-- Data shown follows --

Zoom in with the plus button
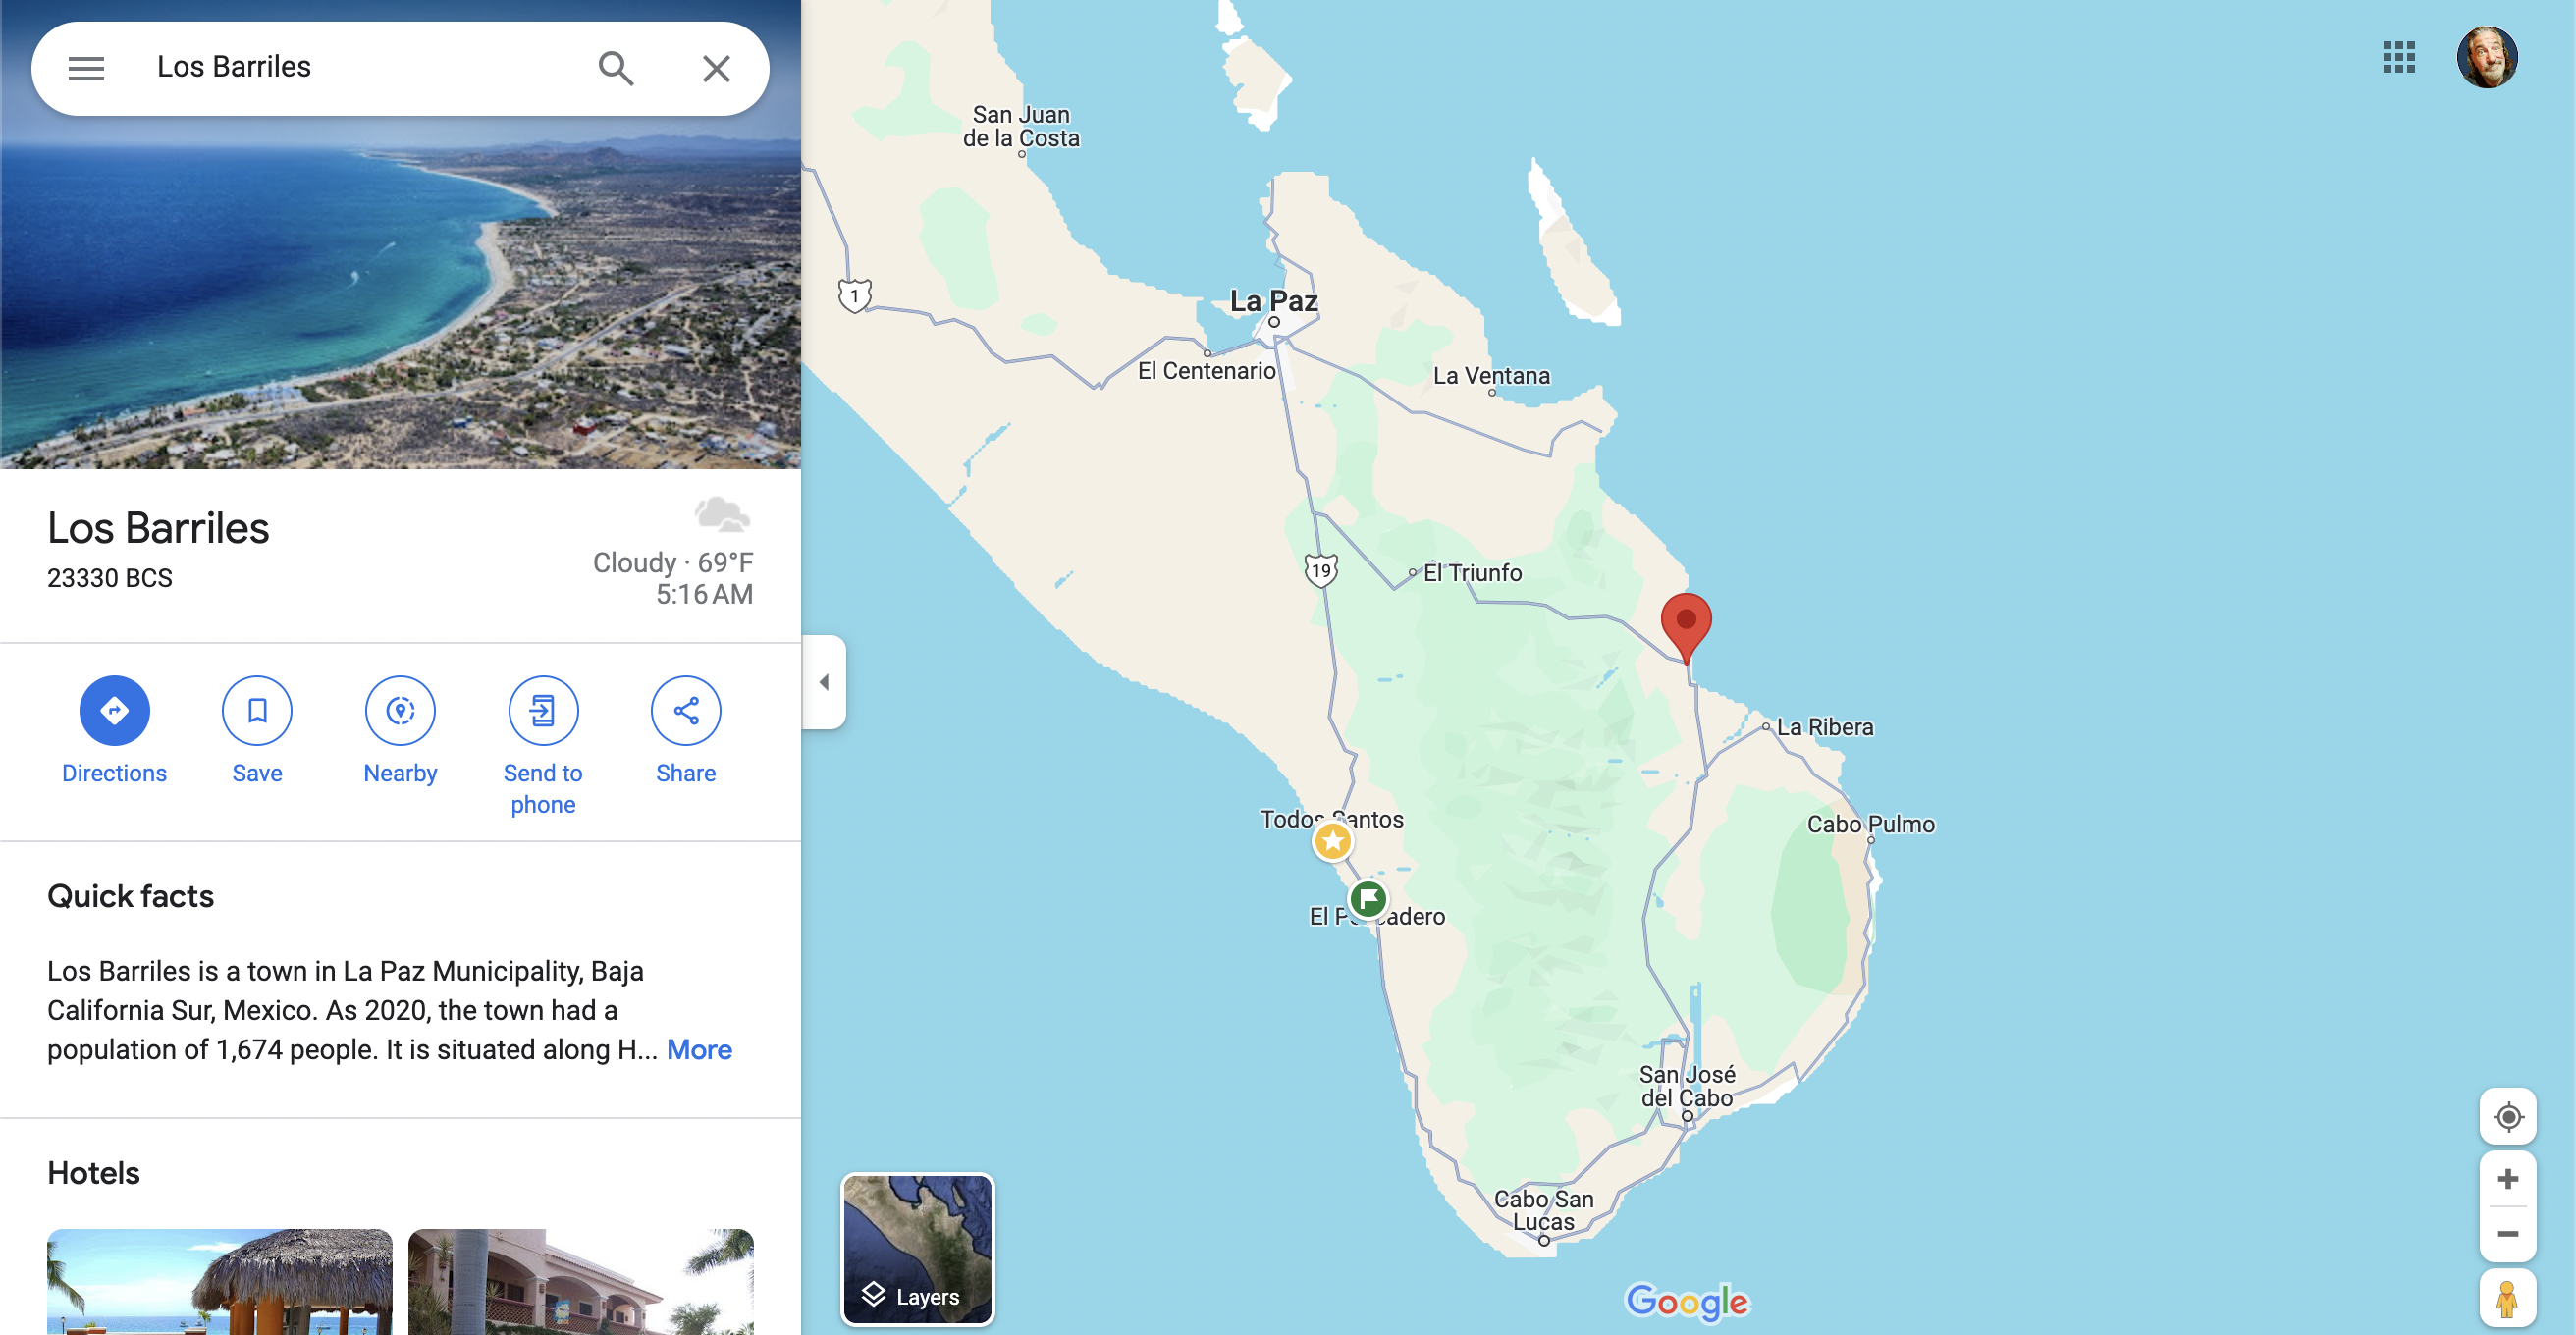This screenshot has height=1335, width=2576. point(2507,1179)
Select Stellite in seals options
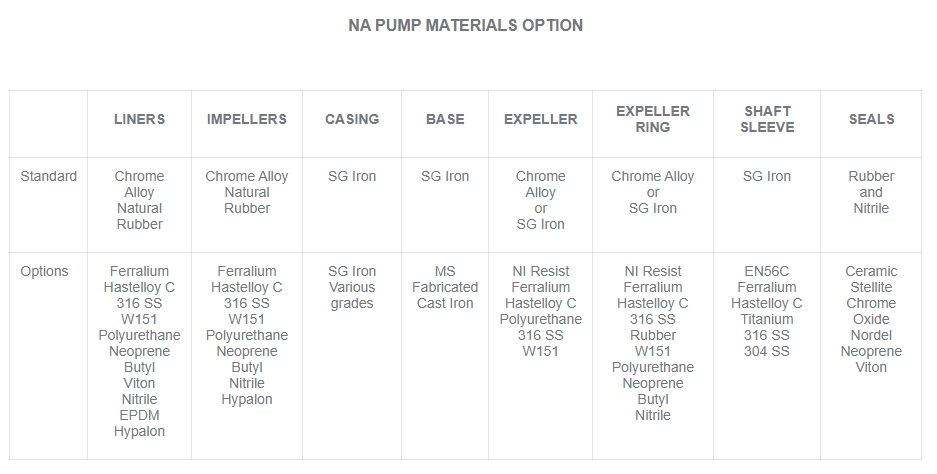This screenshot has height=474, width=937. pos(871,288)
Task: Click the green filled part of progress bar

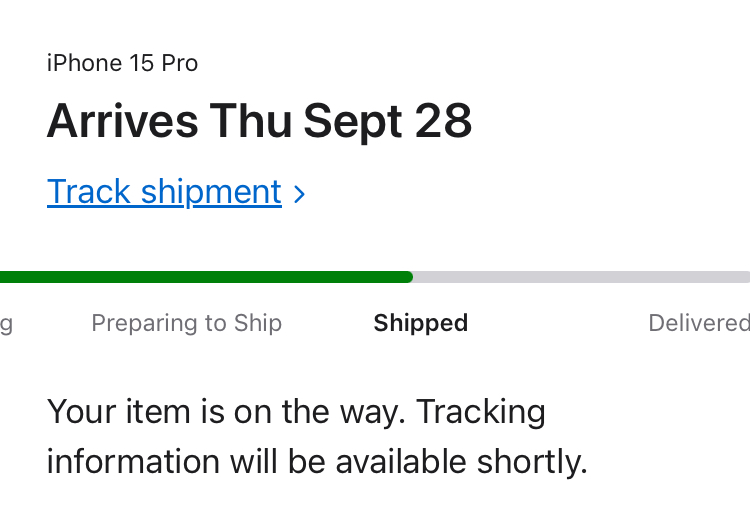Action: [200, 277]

-- Data shown concluded --

● Assignment: Your answer must be an exact copy of every entry, with the pictures left out.

● Expected answer:
Zoom in with the plus button
This screenshot has height=1335, width=2576. point(2507,1179)
Select Stellite in seals options
This screenshot has height=474, width=937. pos(871,288)
Task: Click the green filled part of progress bar

Action: [200, 277]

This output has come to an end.